• BRON

Direct nadat hij het stokje van Syswerda overnam, zorgde Schol voor nieuwe voorschriften. Uit één van de eerste door Schol opgemaakte weekrapporten blijkt meteen al dat er iets in het kamp was veranderd, namelijk de discipline. Schol controleerde zelf of de bewoners zich aan de voorschriften hielden. Eind augustus 1940 maakte Schol via een kampverordening bekend welke straffen hij op kon leggen en op welke wijze hij de gestraften hiervan op de hoogte zou brengen. De straffen varieerden van een waarschuwing tot huisarrest en opsluiting in de strafbarak of in het arrestantenlokaal. Waarschuwingen deelde hij persoonlijk aan de betrokkenen mee. Alle andere straffen werden, in aanwezigheid van de gehele kampbevolking, tijdens het appel bekend gemaakt. De gestraften kregen vooraf van Schol nog wel de gelegenheid om hun kant van het verhaal te vertellen.

• Fragment uit dataset
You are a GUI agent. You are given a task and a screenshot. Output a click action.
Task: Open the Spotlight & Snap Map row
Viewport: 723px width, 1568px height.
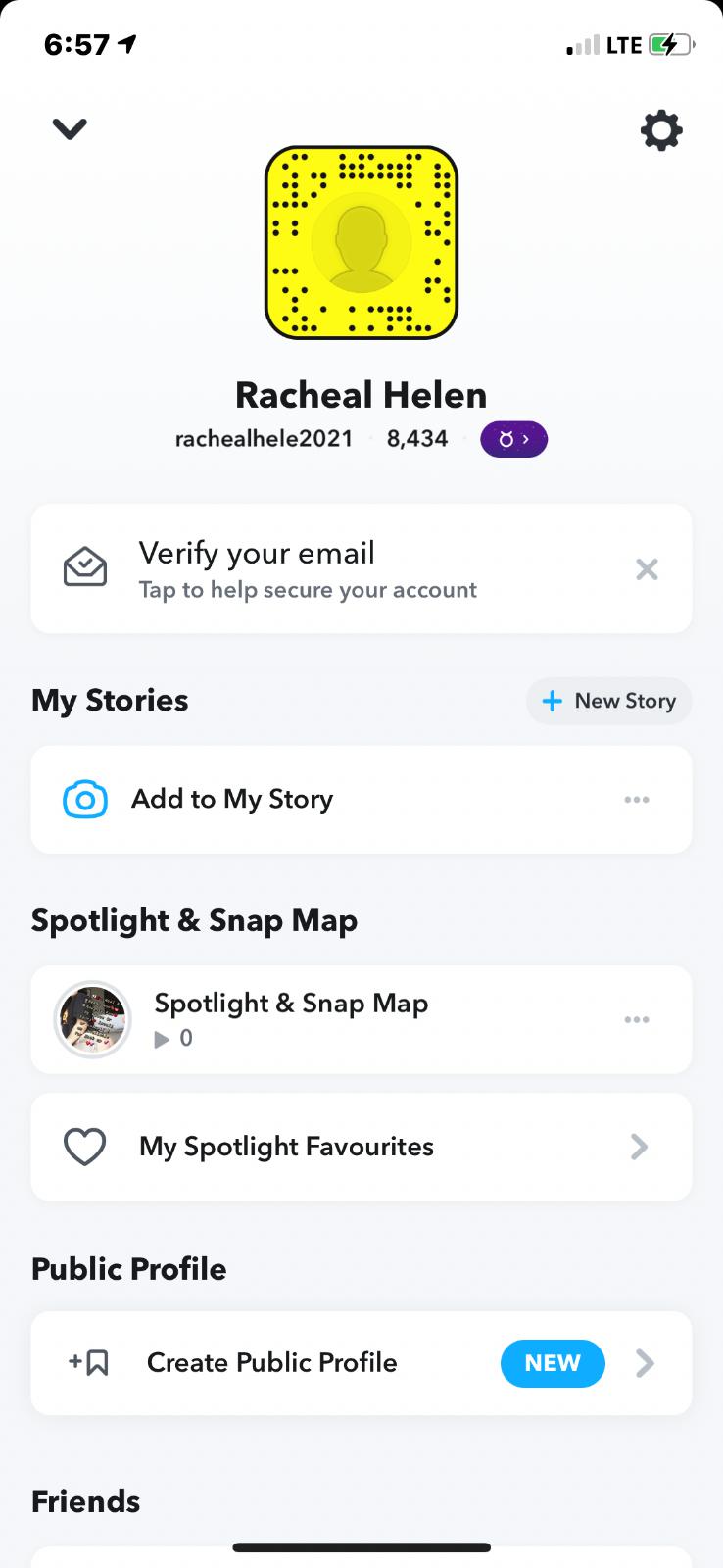click(291, 1019)
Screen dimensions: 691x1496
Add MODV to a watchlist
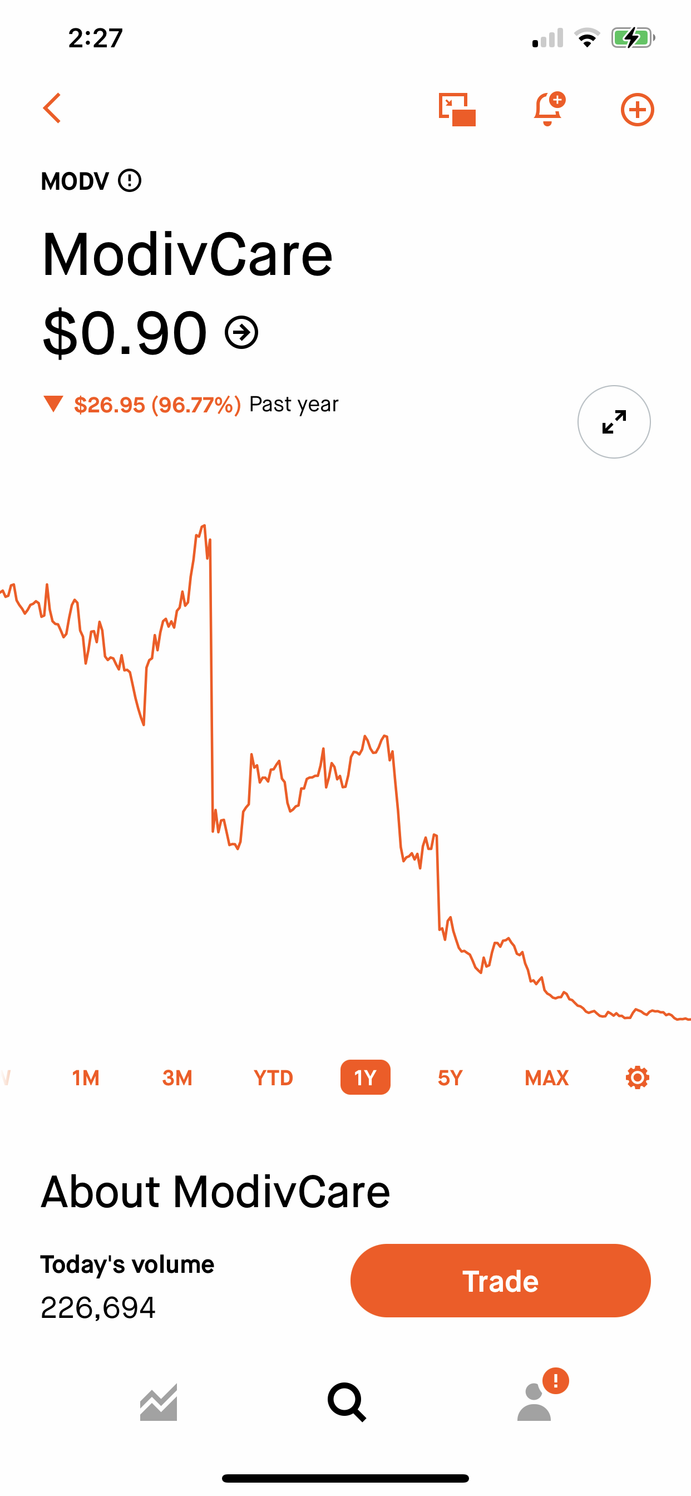click(637, 109)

• OPGAVEN
(1) Transcribeer een stuk uit de bron over Schol: begin bij de woorden "Direct nadat hij" en stop na "verhaal te vertellen.".
(2) Som alle straffen op die de bron noemt als straffen die Schol kon opleggen.
(3) Bepaal voor elke bewering of de bron ermee instemt, antwoord met ja of nee en citeer letterlijk de woorden uit de bron die de doorslag geven.
(a) Schol bracht waarschuwingen zelf aan de betrokkenen over.
(b) Schol liet de controle op de naleving van de voorschriften aan anderen over.
(c) Huisarrest werd buiten aanwezigheid van de kampbevolking bekendgemaakt.

• UITGEWERKTE ANTWOORDEN
(1)
Direct nadat hij het stokje van Syswerda overnam, zorgde Schol voor nieuwe voorschriften. Uit één van de eerste door Schol opgemaakte weekrapporten blijkt meteen al dat er iets in het kamp was veranderd, namelijk de discipline. Schol controleerde zelf of de bewoners zich aan de voorschriften hielden. Eind augustus 1940 maakte Schol via een kampverordening bekend welke straffen hij op kon leggen en op welke wijze hij de gestraften hiervan op de hoogte zou brengen. De straffen varieerden van een waarschuwing tot huisarrest en opsluiting in de strafbarak of in het arrestantenlokaal. Waarschuwingen deelde hij persoonlijk aan de betrokkenen mee. Alle andere straffen werden, in aanwezigheid van de gehele kampbevolking, tijdens het appel bekend gemaakt. De gestraften kregen vooraf van Schol nog wel de gelegenheid om hun kant van het verhaal te vertellen.

(2)
- een waarschuwing
- huisarrest
- opsluiting in de strafbarak
- opsluiting in het arrestantenlokaal

(3)
(a) Ja: "Waarschuwingen deelde hij persoonlijk aan de betrokkenen mee."
(b) Nee: "Schol controleerde zelf of de bewoners zich aan de voorschriften hielden."
(c) Nee: "Alle andere straffen werden, in aanwezigheid van de gehele kampbevolking, tijdens het appel bekend gemaakt."